The little booklet in which the town hall of Magdeburg is described is prefaced by an introduction from the mayor of Magdeburg. “To know our town hall is to love it!” he says.

One probably shouldn’t ever take a mayor at his word. But the limited lexicon of human feeling that gives us “love” is surely unable to cope with the enormous dimensions of this town hall. The only feeling I can muster towards this newest of German constructions is awe. This town hall strikes me as a successful effort to construct a palace for the people; the attempt to orchestrate such a thing as the dignity of the masses. The least of the details of this enormous construction is calculated not to let the masses lose human dignity. Wardrobes you don’t have to cluster around.
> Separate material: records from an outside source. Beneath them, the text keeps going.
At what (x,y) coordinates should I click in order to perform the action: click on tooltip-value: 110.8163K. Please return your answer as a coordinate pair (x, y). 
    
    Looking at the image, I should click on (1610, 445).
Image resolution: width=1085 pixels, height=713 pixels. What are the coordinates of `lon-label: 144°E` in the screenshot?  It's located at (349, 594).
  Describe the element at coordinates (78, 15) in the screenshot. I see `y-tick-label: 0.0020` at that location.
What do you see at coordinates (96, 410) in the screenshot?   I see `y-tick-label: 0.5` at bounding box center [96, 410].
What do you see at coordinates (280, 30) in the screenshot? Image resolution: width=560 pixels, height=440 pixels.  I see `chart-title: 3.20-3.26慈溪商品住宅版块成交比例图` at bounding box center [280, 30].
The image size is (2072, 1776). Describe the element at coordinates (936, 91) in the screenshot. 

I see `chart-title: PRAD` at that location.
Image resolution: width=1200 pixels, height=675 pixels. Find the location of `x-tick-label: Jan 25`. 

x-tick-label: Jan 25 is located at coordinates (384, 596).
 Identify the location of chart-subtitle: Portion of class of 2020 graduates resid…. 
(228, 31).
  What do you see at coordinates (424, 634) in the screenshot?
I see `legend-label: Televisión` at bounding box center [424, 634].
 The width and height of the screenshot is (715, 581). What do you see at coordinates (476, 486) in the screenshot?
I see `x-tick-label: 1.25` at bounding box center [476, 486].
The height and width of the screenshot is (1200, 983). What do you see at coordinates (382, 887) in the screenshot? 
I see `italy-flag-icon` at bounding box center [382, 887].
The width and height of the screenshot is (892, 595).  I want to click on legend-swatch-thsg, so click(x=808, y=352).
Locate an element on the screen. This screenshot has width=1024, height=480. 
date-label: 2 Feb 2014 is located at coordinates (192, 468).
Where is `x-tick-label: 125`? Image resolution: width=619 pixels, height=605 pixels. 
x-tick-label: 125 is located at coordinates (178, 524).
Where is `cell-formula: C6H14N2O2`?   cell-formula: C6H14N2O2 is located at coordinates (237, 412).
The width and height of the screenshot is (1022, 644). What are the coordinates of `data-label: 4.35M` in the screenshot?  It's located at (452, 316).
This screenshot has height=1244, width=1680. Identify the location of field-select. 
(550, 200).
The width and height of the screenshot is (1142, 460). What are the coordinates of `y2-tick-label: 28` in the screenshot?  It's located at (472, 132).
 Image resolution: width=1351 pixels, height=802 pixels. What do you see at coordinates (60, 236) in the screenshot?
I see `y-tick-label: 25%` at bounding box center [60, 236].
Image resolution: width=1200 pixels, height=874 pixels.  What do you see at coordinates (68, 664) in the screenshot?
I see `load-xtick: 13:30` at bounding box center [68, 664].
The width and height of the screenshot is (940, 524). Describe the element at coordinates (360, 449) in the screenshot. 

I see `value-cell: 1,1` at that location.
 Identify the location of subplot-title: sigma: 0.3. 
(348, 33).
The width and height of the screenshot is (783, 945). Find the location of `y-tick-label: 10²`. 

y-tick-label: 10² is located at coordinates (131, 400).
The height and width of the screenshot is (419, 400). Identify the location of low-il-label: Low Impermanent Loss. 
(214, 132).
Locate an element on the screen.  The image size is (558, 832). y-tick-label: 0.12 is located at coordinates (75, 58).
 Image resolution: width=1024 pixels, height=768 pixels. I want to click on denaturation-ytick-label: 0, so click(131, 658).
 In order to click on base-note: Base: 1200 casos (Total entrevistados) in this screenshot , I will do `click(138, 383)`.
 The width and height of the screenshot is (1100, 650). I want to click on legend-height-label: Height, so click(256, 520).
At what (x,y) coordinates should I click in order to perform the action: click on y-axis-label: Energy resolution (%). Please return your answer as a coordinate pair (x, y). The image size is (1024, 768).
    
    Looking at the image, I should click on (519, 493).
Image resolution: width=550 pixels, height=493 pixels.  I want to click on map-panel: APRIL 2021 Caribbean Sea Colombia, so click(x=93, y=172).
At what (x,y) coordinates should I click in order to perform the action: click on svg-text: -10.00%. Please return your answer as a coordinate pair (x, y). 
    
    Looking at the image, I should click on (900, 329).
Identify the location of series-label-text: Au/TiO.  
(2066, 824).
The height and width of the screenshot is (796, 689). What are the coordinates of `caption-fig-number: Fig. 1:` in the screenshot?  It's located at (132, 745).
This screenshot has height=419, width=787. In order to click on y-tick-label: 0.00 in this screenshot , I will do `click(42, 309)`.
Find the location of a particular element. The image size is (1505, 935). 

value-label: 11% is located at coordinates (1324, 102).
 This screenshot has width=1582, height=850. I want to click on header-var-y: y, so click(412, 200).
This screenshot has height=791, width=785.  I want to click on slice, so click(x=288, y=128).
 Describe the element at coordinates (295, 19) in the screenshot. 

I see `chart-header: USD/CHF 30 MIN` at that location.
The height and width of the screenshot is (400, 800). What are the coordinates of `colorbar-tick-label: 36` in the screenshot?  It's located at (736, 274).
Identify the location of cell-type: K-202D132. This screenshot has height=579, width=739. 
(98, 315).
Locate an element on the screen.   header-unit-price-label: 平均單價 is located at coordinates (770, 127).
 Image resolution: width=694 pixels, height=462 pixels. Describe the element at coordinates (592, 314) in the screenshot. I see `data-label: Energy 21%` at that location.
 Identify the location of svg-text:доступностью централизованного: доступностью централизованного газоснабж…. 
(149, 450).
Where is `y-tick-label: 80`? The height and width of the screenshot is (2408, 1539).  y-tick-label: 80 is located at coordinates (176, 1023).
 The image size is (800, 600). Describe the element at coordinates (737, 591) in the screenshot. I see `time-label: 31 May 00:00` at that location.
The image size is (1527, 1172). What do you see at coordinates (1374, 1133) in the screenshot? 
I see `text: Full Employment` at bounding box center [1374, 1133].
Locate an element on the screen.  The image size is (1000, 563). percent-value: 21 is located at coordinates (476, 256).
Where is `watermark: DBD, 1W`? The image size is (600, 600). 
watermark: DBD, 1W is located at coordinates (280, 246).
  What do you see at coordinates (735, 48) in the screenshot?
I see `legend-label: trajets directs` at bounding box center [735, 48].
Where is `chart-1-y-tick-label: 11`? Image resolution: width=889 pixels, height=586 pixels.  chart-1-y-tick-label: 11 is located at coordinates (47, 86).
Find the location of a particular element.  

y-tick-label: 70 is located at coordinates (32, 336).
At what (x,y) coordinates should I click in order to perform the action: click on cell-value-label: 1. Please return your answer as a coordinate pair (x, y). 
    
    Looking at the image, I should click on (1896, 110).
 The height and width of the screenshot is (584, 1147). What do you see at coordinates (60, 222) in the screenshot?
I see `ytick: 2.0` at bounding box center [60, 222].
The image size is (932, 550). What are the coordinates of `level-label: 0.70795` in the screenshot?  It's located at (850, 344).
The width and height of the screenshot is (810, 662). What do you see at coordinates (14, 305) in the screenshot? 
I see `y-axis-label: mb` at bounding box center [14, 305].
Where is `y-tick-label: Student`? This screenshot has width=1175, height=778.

Entrances and exits you don’t have to fight to use, an economical excess of space, space, space, in which all possibility of panic is quenched: this is the masses being educated to self-control. Noble blond wood, no carpeting, plain red and blue velvet curtains; ceilings of silvery brown wood, horizontal bank of lights on the stage, shimmering nickel ornamentation; the biggest organ in Germany (if not the whole world), with ten thousand pipes! It’s a triumph of size, number and utility. The practical is promoted to the ranks of the dignified, and dignity is confusingly close to utility.